As for the quality of his runners, five of his six winners have won maiden special weights while another, the Bob Baffert-trained filly Kalypso, won for the first time in the Listed Anoakia S. Oct. 18 at Santa Anita after placing in two Del Mar maiden special weights. Kalypso, by the way, was a $240,000 Fasig-Tipton Kentucky July yearling.

On the same day of Kalypso’s win, the gelding Gospel Way ran second in the Listed Display S. at Woodbine–his second stakes placing after a third in the Victoria S. at the same track.

Earlier this month, Brody’s Cause showcased another talented maiden winner. A $185,000 Fasig-Tipton Saratoga yearling for Albaugh and Romans, Smiley Sobotka graduated at Keeneland in his second start in the style of a horse who looks to have a bigger future next year at three. The colt had dead-heated for second in his debut at Ellis over 6 1/2 furlongs but found the mile and a sixteenth at Keeneland much more to his liking.

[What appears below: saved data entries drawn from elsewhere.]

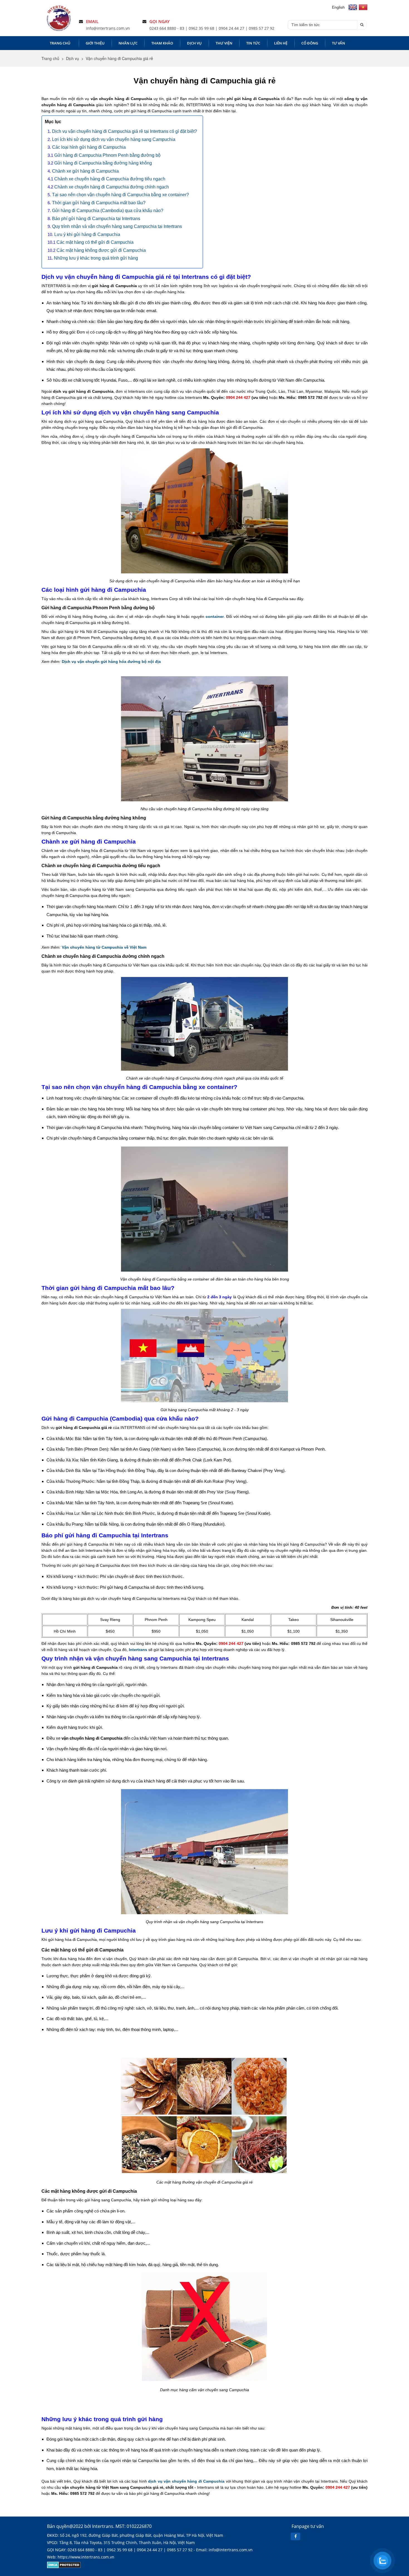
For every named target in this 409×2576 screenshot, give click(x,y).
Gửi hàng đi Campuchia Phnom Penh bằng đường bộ (107, 155)
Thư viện (224, 43)
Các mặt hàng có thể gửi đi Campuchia (95, 242)
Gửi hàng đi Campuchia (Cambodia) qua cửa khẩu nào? (107, 210)
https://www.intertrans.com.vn (86, 2557)
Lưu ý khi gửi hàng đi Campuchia (87, 234)
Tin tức (253, 43)
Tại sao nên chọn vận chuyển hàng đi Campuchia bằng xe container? (120, 194)
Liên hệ (280, 43)
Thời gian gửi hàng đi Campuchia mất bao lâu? (99, 202)
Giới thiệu (95, 43)
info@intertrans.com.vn (108, 28)
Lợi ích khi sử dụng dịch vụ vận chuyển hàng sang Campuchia (113, 139)
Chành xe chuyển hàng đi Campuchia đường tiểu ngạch (109, 178)
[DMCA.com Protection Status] (64, 2566)
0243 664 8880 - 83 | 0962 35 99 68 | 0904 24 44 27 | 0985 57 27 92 (211, 28)
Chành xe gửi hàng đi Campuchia (85, 171)
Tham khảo (162, 43)
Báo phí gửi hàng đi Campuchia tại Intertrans (96, 218)
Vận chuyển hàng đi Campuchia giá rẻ (119, 58)
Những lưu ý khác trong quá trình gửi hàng (96, 258)
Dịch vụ (194, 43)
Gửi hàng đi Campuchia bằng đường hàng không (103, 163)
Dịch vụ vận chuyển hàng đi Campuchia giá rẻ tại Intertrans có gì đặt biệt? (124, 131)
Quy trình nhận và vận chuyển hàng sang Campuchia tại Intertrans (117, 226)
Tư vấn (338, 43)
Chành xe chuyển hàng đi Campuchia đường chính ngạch (111, 187)
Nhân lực (128, 43)
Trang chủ (60, 43)
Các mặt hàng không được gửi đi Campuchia (101, 250)
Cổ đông (309, 43)
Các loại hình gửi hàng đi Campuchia (89, 147)
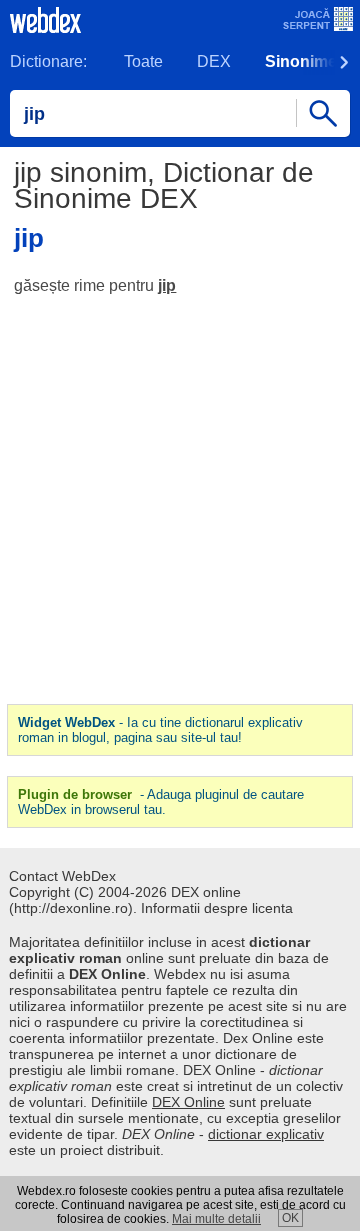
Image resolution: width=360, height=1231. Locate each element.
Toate (143, 61)
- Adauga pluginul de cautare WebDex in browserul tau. (161, 802)
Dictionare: (48, 61)
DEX (214, 61)
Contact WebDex (62, 876)
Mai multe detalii (216, 1219)
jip (167, 285)
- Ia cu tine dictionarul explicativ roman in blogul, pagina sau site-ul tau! (160, 730)
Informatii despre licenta (217, 908)
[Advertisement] (180, 500)
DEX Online (188, 1102)
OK (290, 1218)
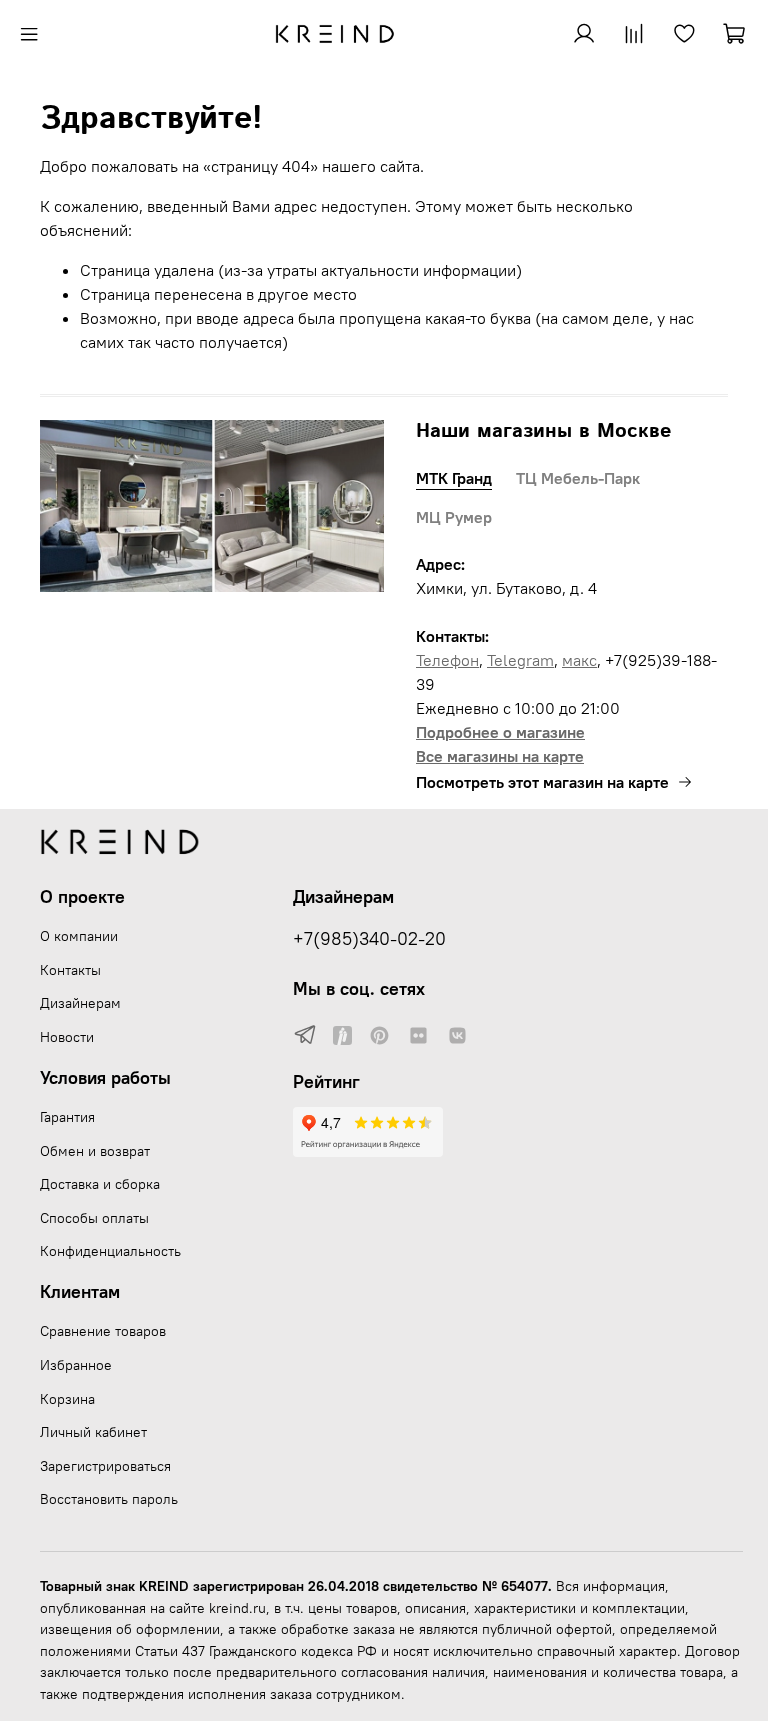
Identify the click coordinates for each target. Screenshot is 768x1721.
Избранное (76, 1365)
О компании (79, 936)
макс (579, 660)
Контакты (70, 970)
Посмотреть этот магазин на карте (542, 782)
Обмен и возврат (95, 1151)
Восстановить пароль (109, 1499)
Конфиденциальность (110, 1251)
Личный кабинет (93, 1432)
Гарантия (67, 1117)
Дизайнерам (80, 1003)
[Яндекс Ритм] (342, 1036)
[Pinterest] (379, 1036)
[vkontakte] (457, 1036)
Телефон (447, 660)
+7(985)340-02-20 (369, 939)
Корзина (67, 1399)
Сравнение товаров (103, 1331)
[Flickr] (418, 1036)
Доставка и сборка (100, 1184)
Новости (67, 1037)
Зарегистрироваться (105, 1466)
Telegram (520, 660)
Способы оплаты (94, 1218)
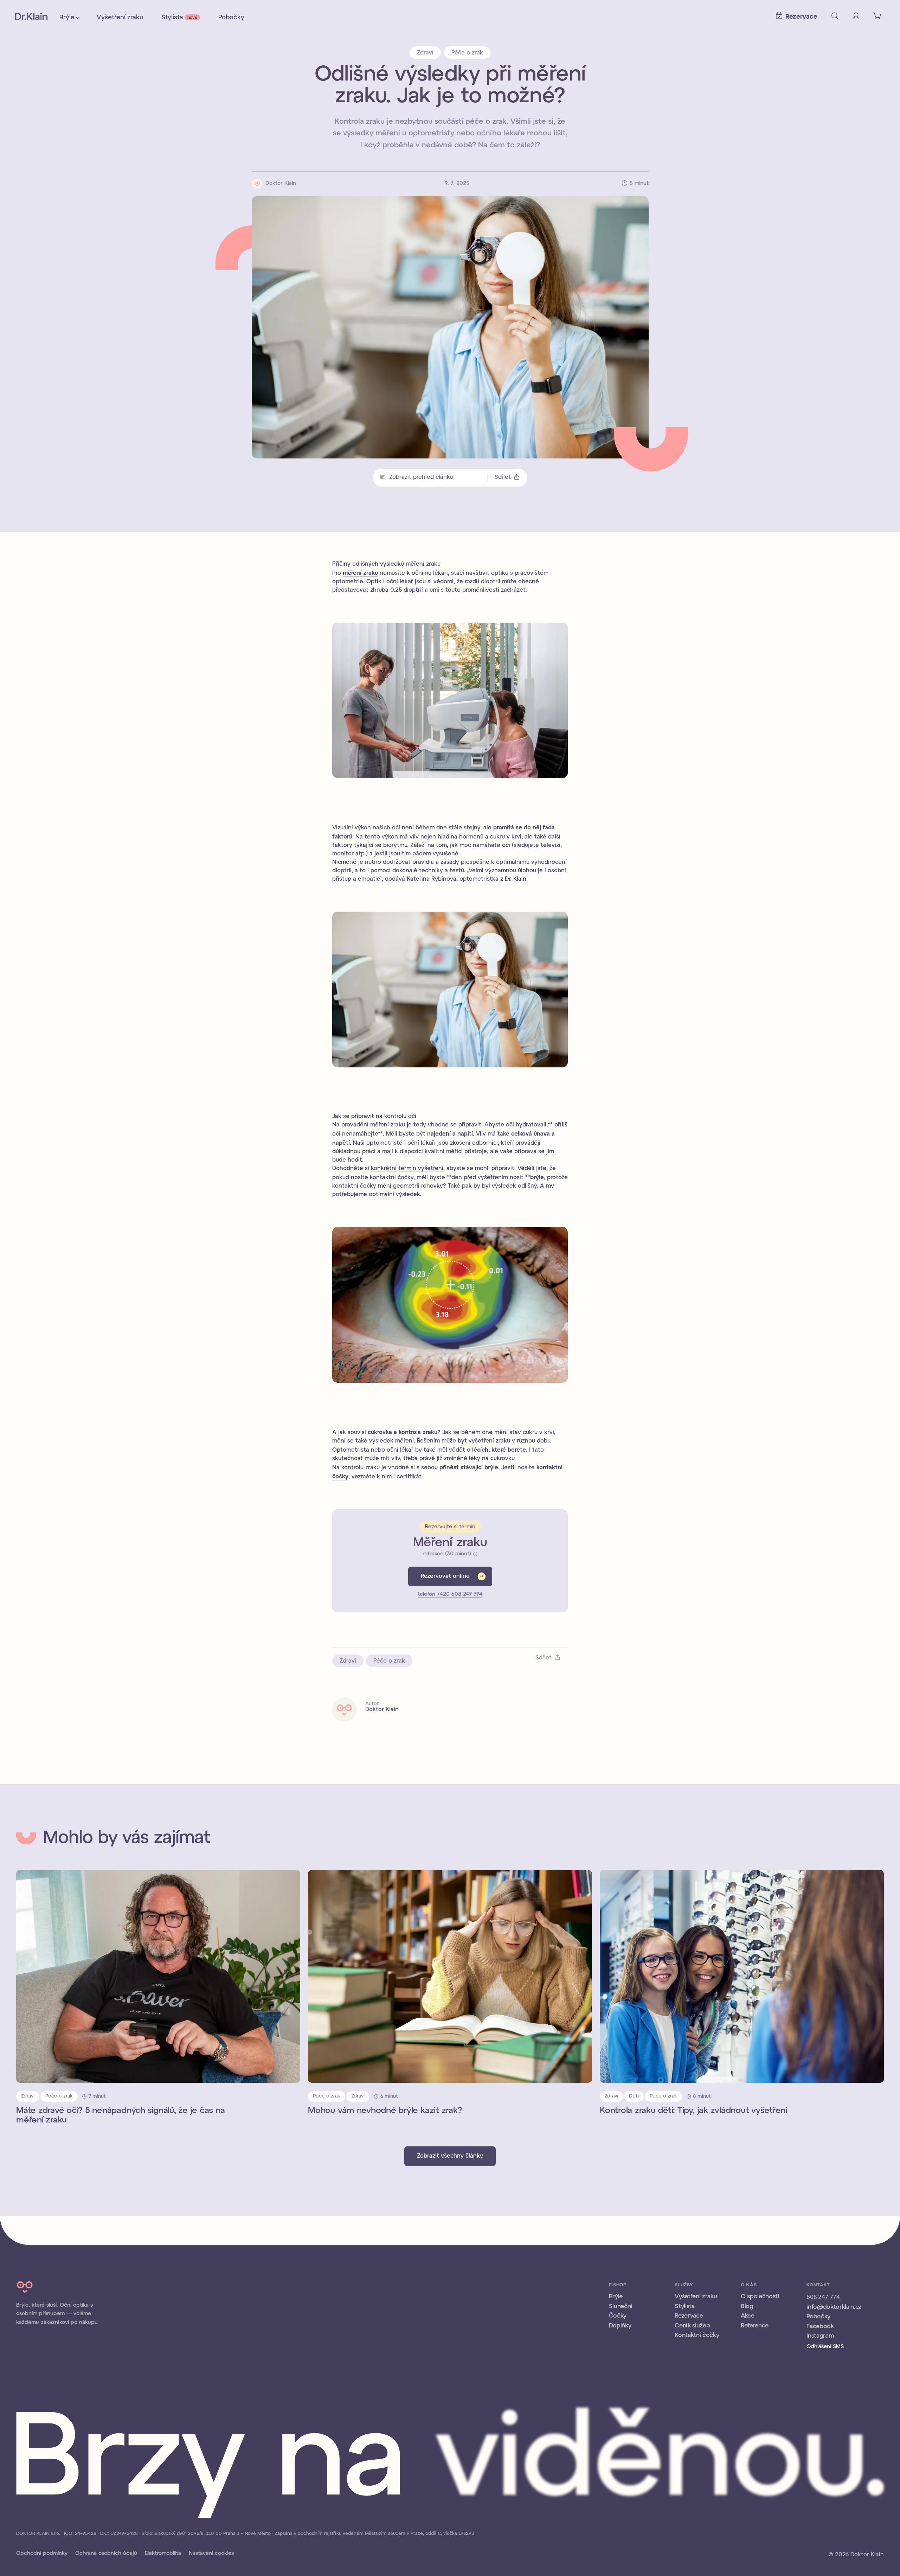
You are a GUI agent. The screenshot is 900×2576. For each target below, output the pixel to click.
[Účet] (856, 16)
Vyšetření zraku (120, 18)
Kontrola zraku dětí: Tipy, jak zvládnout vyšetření (693, 2111)
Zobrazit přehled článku (421, 477)
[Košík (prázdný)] (877, 16)
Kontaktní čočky (697, 2335)
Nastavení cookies (211, 2553)
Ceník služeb (692, 2325)
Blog (747, 2306)
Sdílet (503, 477)
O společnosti (760, 2296)
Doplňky (620, 2325)
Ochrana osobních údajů (106, 2553)
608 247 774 (823, 2297)
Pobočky (231, 18)
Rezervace (689, 2316)
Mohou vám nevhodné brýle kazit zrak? (385, 2111)
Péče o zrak (467, 53)
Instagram (820, 2336)
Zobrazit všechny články (450, 2156)
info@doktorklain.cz (833, 2307)
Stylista (179, 18)
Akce (747, 2316)
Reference (755, 2325)
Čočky (617, 2316)
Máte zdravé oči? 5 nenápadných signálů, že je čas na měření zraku (120, 2116)
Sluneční (620, 2306)
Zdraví (425, 53)
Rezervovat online (445, 1576)
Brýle (67, 18)
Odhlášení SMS (825, 2346)
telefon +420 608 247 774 (450, 1594)
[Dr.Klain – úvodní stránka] (31, 16)
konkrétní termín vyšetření (407, 1168)
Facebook (820, 2326)
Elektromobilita (163, 2553)
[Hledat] (835, 16)
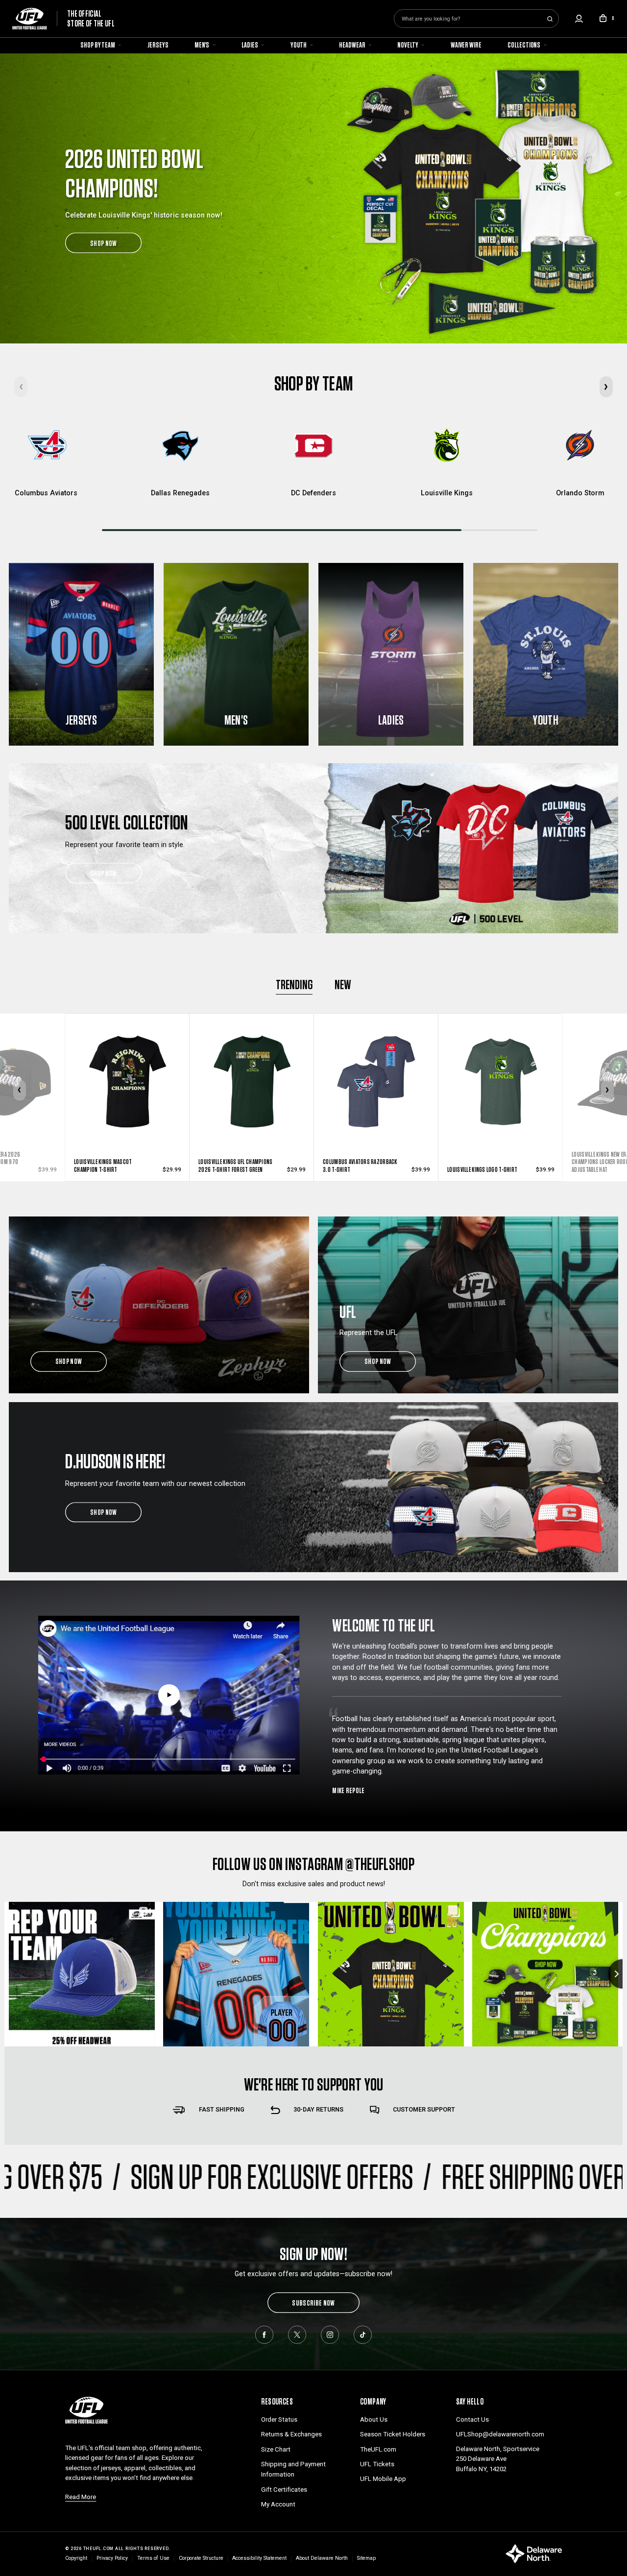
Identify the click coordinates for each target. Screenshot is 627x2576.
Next (607, 1090)
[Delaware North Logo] (534, 2553)
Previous (19, 1090)
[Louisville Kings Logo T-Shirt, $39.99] (376, 1063)
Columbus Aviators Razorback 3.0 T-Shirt (235, 1165)
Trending (294, 984)
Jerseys (157, 44)
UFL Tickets (377, 2464)
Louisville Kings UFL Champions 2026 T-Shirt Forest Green (111, 1165)
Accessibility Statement (259, 2558)
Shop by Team (98, 44)
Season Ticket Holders (392, 2434)
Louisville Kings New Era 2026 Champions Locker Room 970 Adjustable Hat (482, 1161)
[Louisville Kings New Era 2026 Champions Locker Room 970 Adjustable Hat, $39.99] (500, 1063)
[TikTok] (362, 2334)
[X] (297, 2334)
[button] (606, 386)
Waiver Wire (466, 44)
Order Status (279, 2419)
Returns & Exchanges (291, 2434)
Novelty (408, 44)
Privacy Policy (112, 2558)
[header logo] (86, 2409)
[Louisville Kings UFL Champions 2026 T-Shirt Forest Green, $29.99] (127, 1063)
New (343, 984)
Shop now (68, 1361)
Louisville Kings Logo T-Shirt (358, 1169)
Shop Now (103, 873)
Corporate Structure (201, 2558)
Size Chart (275, 2449)
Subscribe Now (313, 2303)
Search (549, 18)
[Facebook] (264, 2334)
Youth (299, 44)
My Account (278, 2504)
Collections (524, 44)
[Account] (579, 19)
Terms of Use (153, 2558)
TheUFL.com (378, 2449)
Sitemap (366, 2558)
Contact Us (472, 2419)
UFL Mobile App (383, 2478)
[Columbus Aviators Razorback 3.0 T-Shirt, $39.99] (251, 1063)
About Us (373, 2419)
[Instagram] (329, 2334)
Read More (80, 2497)
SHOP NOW (103, 242)
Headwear (352, 44)
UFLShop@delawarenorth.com (500, 2434)
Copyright (76, 2558)
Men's (202, 44)
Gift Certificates (284, 2489)
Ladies (250, 44)
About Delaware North (322, 2558)
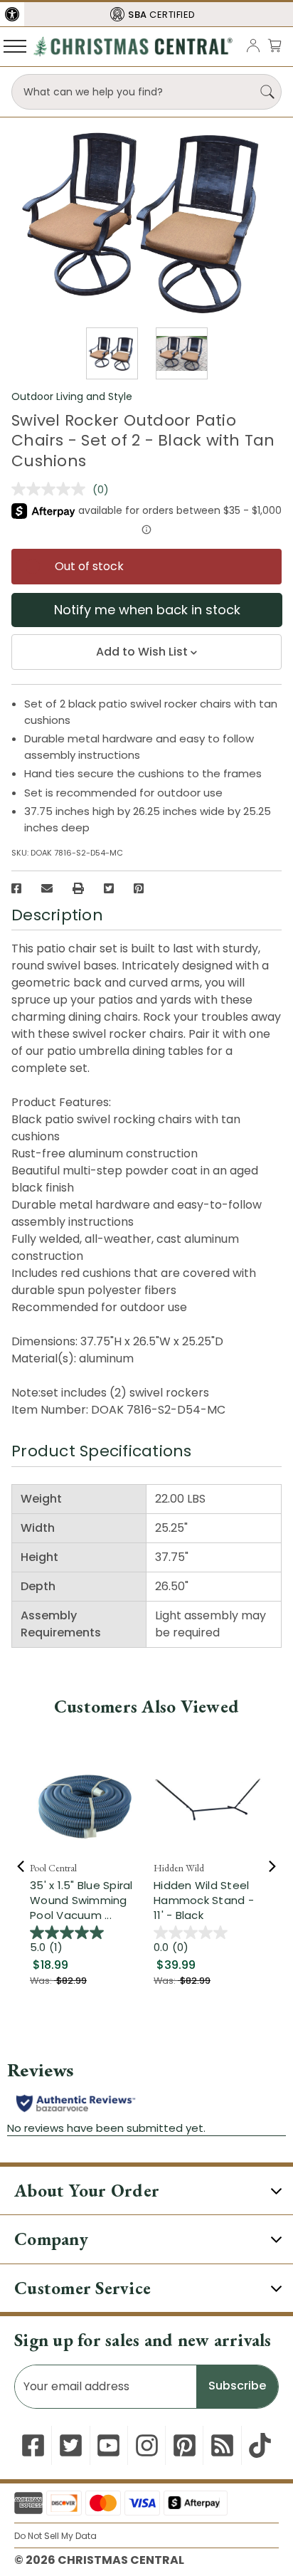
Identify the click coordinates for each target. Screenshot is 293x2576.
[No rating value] (51, 489)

This brings me to Sittin On Go, Brody’s Cause’s most accomplished runner to date. A $65,000 Keeneland November weanling and $62,000 Keeneland September RNA, he also races for Albaugh and is trained by Romans. Sittin On Go won his debut at Ellis in a five-furlong dirt sprint by four-plus lengths in mid-August and returned last month in the one-mile Glll Iroquois S. at Churchill to win impressively by 2 1/2 lengths. The runner up, Midnight Bourbon (Tiznow), ran third in his next start in the GI Champagne S. at Belmont, though he was beaten by more than 14 lengths by the leader of the division, Jackie’s Warrior (Maclean’s Music). However, the third-place finisher in the Iroquois, Super Stock (Dialed In), also came back to place third to Essential Quality (Tapit) in the Gl Breeders’ Futurity at Keeneland, less than five lengths behind the winner.

Sittin On Go has solid Grade l formlines, and he will test Jackie’s Warrior in the Breeders’ Cup Juvenile next.

Brody’s Cause has one other stakes horse, Girther. A $2,500 Keeneland November weanling, $4,000 Keeneland September yearling, and $20,000 OBS March 2-year-old, Girther won a Del Mar maiden special weight in July in his second start and came back a month later at the same venue to run a neck second to Weston (Hit It a Bomb, also at Spendthrift) in the Gll Best Pal S.

Brody’s Cause won three of eight starts, including the Breeders’ Futurity at two and the GI Toyota Blue Grass S. at three, both at Keeneland, and earned $1,168,138. His sire Giant’s Causeway doesn’t yet have an elite son in North America, but he did in Europe with Shamardal, who died earlier this year. Here, he has the good First Samurai at Claiborne plus several others trying to rise to that level, but in Not This Time and Brody’s Cause he’s still got his name in the hat with two promising young guns, and who knows?

Spendthrift’s flagship horse Into Mischief also started off for $12,500, dropped to $7,500, and is now booked full at $225,000. And the farm’s elder statesman, Malibu Moon, began his career at Country Life in Maryland for $3,000 and went on to sire a GI Kentucky Derby winner among many others of note.

My advice to the small breeder looking for value at $15,000 and down? For the price, Brody’s Cause is worth the gamble.

Sid Fernando is president and CEO of Werk Thoroughbred Consultants, Inc., originator of the Werk Nick Rating and eNicks.